Problem to solve
Count the lines below that contain the string "agent", matching case exactly. Reply with the number alone.

Data listing
= = = = = = =

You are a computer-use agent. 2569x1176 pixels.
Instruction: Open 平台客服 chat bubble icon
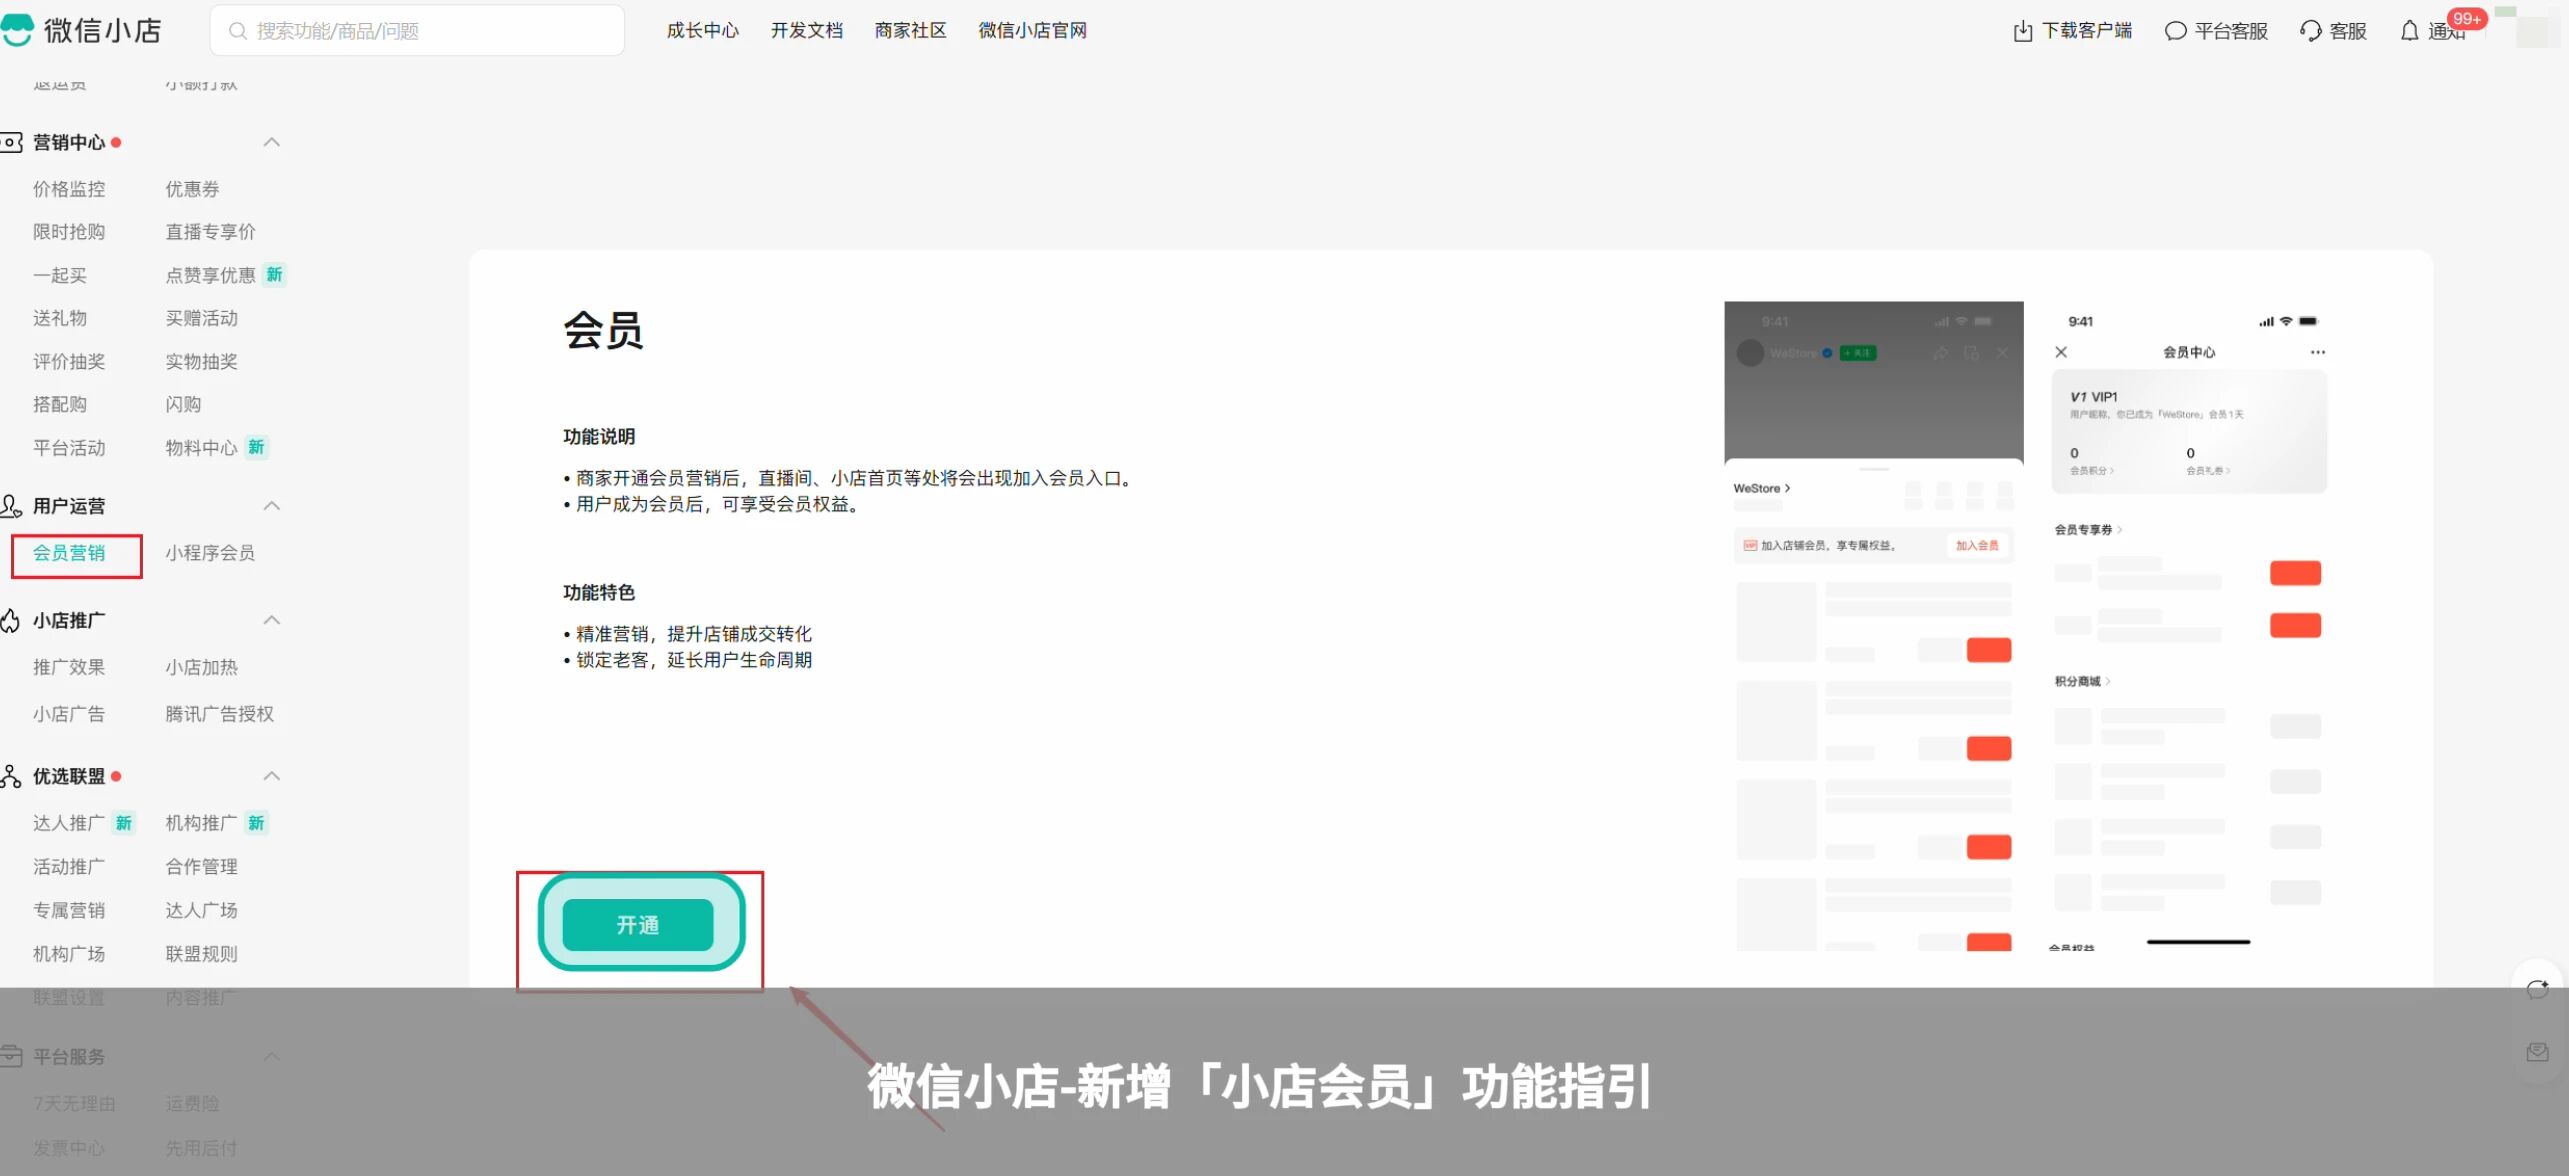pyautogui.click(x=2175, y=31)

= = = = = = =

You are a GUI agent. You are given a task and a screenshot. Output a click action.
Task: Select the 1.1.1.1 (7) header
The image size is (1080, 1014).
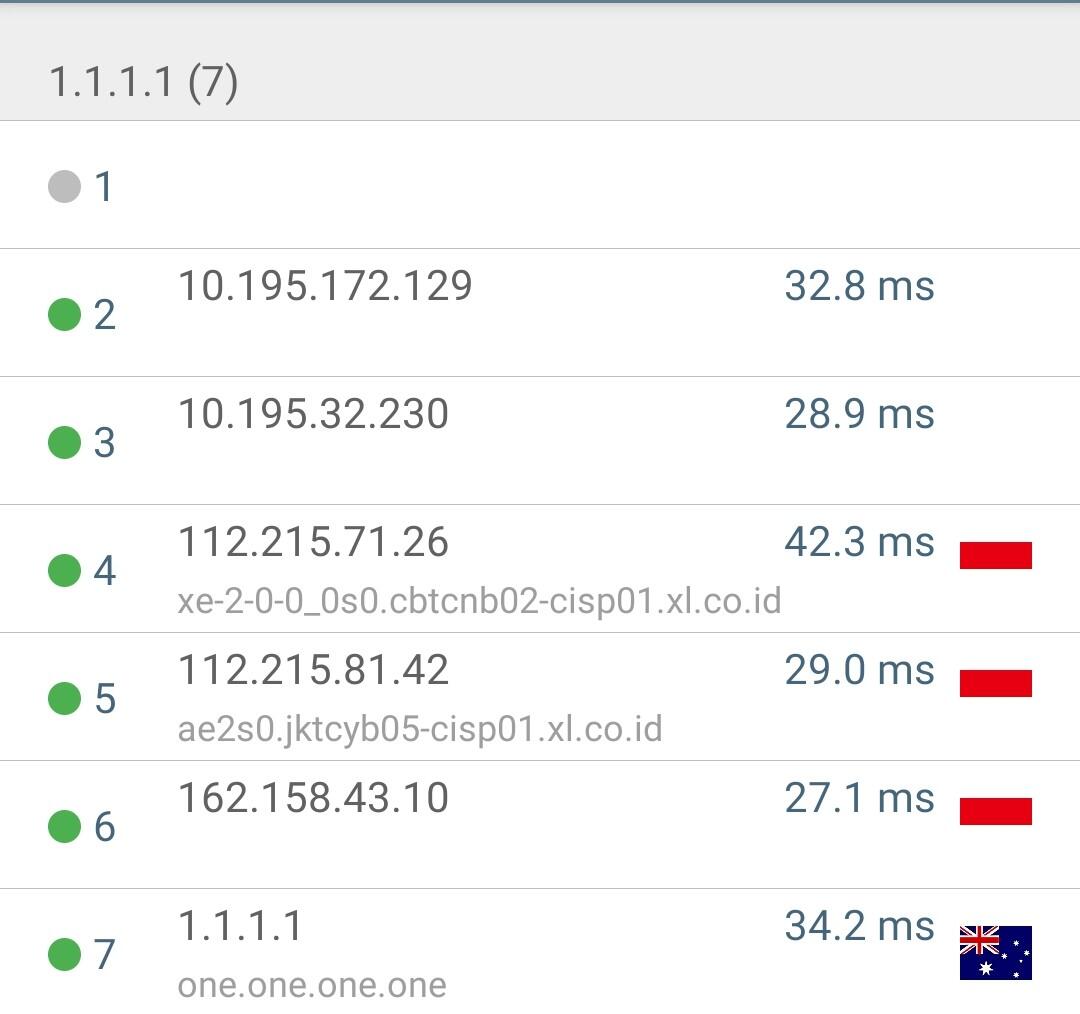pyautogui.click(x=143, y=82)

= = = = = = =

Written response
2